Friday, February 25, 2011

Colgate-Palmolive - Part 4

Finally, we have here a quick cheatsheet of Colgate's financials.

Basically, it's a company earning USD 4bn on a revenue base of USD 16bn every year and we can expect this to grow maybe 13-15% for the next few years. This growth factors in all we have talked about, including P&G's entrance, GDP growth etc.

Toothpaste is a business that doesn't need a lot of capex, so basically free cash flow is used to pay shareholders. It's free cash flow is about USD 2.4bn, and the FCF yield is 6%.

The interesting part about Colgate's financials would be its balance sheet. Some would argue that it's not exactly great. Debt at USD 3.4bn is greater than its equity of USD 2.8bn. So isn't this risky?

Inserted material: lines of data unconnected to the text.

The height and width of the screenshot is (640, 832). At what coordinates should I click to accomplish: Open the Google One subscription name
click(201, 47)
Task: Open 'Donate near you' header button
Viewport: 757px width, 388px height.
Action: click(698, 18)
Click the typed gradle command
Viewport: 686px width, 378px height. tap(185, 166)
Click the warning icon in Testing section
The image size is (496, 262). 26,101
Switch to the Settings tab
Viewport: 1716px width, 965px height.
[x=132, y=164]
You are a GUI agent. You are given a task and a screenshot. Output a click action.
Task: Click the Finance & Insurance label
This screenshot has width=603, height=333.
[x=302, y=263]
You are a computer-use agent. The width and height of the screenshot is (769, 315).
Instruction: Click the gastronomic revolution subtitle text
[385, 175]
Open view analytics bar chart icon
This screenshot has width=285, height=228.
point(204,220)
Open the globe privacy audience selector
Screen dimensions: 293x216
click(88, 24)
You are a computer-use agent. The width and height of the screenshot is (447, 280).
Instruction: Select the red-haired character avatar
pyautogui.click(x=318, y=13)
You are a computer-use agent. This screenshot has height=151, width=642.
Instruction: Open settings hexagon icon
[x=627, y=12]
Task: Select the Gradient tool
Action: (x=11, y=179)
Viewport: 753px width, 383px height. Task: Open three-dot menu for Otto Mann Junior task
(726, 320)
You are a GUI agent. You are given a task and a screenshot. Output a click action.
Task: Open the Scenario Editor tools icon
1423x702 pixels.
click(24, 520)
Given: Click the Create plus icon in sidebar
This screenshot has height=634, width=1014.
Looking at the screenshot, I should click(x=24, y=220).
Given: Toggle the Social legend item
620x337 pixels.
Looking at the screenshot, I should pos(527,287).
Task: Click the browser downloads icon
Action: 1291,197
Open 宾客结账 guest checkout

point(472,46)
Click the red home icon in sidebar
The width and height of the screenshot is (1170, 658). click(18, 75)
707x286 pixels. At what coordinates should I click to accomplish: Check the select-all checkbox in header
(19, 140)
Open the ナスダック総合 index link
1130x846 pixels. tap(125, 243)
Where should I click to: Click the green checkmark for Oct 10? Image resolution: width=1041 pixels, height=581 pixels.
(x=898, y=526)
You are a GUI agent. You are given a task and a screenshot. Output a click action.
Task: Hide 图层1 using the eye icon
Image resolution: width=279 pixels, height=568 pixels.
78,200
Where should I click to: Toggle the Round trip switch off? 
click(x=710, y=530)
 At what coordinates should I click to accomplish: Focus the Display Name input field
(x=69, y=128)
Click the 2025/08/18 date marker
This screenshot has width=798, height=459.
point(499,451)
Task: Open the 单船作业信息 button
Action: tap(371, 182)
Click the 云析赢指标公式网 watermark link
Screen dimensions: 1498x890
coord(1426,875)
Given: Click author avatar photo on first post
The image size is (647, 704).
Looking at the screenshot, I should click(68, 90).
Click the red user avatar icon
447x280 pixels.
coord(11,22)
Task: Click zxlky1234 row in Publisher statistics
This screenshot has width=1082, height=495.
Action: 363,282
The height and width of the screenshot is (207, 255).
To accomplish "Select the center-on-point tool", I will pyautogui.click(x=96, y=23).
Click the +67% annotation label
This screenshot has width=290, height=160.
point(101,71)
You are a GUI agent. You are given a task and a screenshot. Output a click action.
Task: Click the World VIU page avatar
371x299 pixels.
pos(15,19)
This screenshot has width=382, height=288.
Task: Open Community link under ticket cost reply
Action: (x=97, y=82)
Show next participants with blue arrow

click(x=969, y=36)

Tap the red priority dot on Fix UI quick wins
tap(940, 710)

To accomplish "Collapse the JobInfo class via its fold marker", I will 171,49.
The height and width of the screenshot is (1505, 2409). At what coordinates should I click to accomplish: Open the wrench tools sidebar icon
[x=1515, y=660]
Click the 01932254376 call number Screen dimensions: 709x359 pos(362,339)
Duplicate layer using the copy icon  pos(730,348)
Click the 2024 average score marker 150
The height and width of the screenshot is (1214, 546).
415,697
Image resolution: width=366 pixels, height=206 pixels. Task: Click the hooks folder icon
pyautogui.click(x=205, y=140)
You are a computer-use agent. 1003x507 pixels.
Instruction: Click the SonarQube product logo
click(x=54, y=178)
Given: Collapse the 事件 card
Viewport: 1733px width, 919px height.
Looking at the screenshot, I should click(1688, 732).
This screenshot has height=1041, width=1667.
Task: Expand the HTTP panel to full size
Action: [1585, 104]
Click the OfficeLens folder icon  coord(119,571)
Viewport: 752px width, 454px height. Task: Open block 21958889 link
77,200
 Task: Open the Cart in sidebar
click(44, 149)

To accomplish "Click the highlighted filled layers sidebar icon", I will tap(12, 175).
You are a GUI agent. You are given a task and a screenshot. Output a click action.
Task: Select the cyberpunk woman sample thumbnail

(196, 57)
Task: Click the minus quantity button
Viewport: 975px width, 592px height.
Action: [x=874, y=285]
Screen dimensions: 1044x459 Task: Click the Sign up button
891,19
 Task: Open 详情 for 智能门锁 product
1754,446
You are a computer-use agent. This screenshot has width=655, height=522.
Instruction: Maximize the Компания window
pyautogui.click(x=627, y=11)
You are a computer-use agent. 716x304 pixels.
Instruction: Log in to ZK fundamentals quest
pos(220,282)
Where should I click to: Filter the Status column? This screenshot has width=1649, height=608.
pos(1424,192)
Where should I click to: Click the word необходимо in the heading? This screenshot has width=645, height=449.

My take is that the management has basically optimized the balance sheet to the hilt. Why is the equity so low? If you notice, equity at USD 2.8bn is the same as a single year's net profit.

This implies that the co. has been paying back equity to its investors. Bcos the business doesn't need money to grow. Whatever excess money made is paid back to shareholders. Although dividend is 3%, Free cashflow yield is actually 6%, I am guessing that the other 3% is used to buy back shares.

And the debt of USD 3.4bn can be easily paid back in less than 2 yrs, using its free cashflow.

However, having analyzed all these, I must admit Colgate is not cheap. PE is 13x two years out, while growth is also roughly 13%. Looking at other measures, EV/EBITDA is a good 10x. This stock is simply trading at its intrinsic value.

The bet here is that the intrinsic value will grow over time. From its track record, it doubles every 8 years or so. Given its current outlook, with growth from emerging markets and some margin improvement, it might take a little shorter than that.

So buy Colgate-Palmolive, get that 3% dividend and see it double to 6% in 6 years and double again to 12% in 12 years! That's a Dividend Aristocrat for you.

Friday, February 18, 2011

Colgate-Palmolive - Part 3

Every stock has its risks and here we talk about Colgate's.

Colgate's biggest risk comes from its competitor - P&G. This company is the nemesis of Colgate, like Jedi vs Sith, Windows vs Mac, Man U vs Liverpool. You get the idea!

P&G has 24% of the oral care market, just a tad smaller than Colgate's 26%. P&G owns Crest - the other big toothpaste brand in US and some other parts of the world (but not in Singapore) and Oral B, the toothbrush specialist.

As we can deduce from our own personal experiences with these brands, P&G probably has a bigger market share in the not-so-profitable toothbrush and other oral products (like floss, denture solution, rinse etc) and a smaller share in toothpaste, where Colgate is really the gorilla here.

Now P&G has been trying to break Colgate's dominance in toothpaste, hence they are been aggressively pricing their products in various important markets. They are really pushing toothpastes of Crest and Oral B into the emerging markets and the biggest market - the US.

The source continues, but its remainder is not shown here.